One of the database design practices that I have seen more and more frequently in recent years is the use of GUIDs for primary keys.  Unless you are implementing merge replication, this is rarely useful and can be both a minor annoyance and a drag on database performance.  (Even if you are using replication, a GUID primary key is still an annoyance, but something of a necessary one.)

In the off chance that you don’t know what a primary key is and you’re still reading, a primary key is a piece of data that uniquely defines a particular row in a table.  Typically, primary keys are either an auto-generated number, a combination of a series number  and a foreign key (e.g. page 15 of document 1234), or a piece of meaningful data that is guaranteed to be unique (e.g. social security number).  In database theory, “primary key” and “unique constraint” mean the same thing, though most of the popular databases treat them differently. In SQL Server, for instance, the primary key will be used to create a clustered index if you don’t select something else.  It’s not especially uncommon to have both a primary key and a unique constraint – for example, a web contact system might use email addresses to uniquely identify customers (a unique constraint), but have a separate customer ID as the primary key.

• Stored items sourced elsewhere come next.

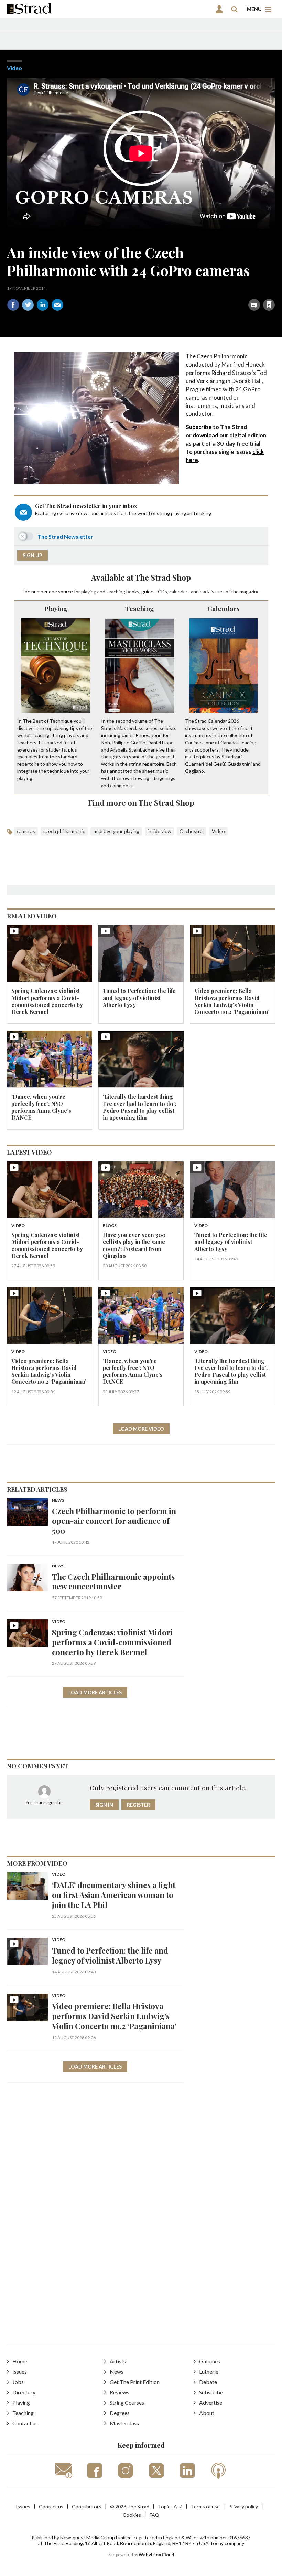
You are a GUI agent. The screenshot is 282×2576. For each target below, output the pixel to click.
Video (14, 68)
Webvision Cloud (156, 2554)
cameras (26, 831)
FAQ (154, 2515)
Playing (55, 608)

So let’s first consider the reasons that you might want to use a GUID as your primary key, aside from replication:

  • A GUID gives you a unique ID across all tables.  If someone references record 66746E1D-8C89-4A72-BED2-4A8F5587DB92, you can know definitively whether that record is a user, a transaction, or anything else, whereas if they can only reference record #57, that same ID is likely used across multiple tables.
  • You are not reliant on the database to generate the record ID – you could potentially insert related records before inserting the main record.  For example, you might be creating a large tree structure that will take several minutes.  Inserting the main record and making it immediately available to users could be confusing.  But having a GUID for the primary key allows you to generate your own IDs for the higher-level nodes without having to insert them into the database until all of the children have been added.
  • GUIDs are not guessable.  If you are displaying records to a user (and not using URL rewriting to create SEO-friendly URLs, a user can guess that if they are on document.aspx?id=123 that they could also get to document.aspx?id=122 and document.aspx?id=124.

Now, all of these are reasons you might consider a GUID for a primary key.  But let’s look at the drawbacks that, in my estimation make GUIDs just not worth it:

  • GUIDs are 16 bytes instead of four bytes.  Remember that this size doesn’t just affect the table itself – it affects indexes, foreign keys, and any other time you need to reference the column.
  • A GUID used in a clustered index causes pain and misery (or, at least, a loss of efficiency).  This can be mitigated by using NEWSEQUENTIALID() to generate your GUIDs, but that takes away most of your reasons for using a GUID in the first place.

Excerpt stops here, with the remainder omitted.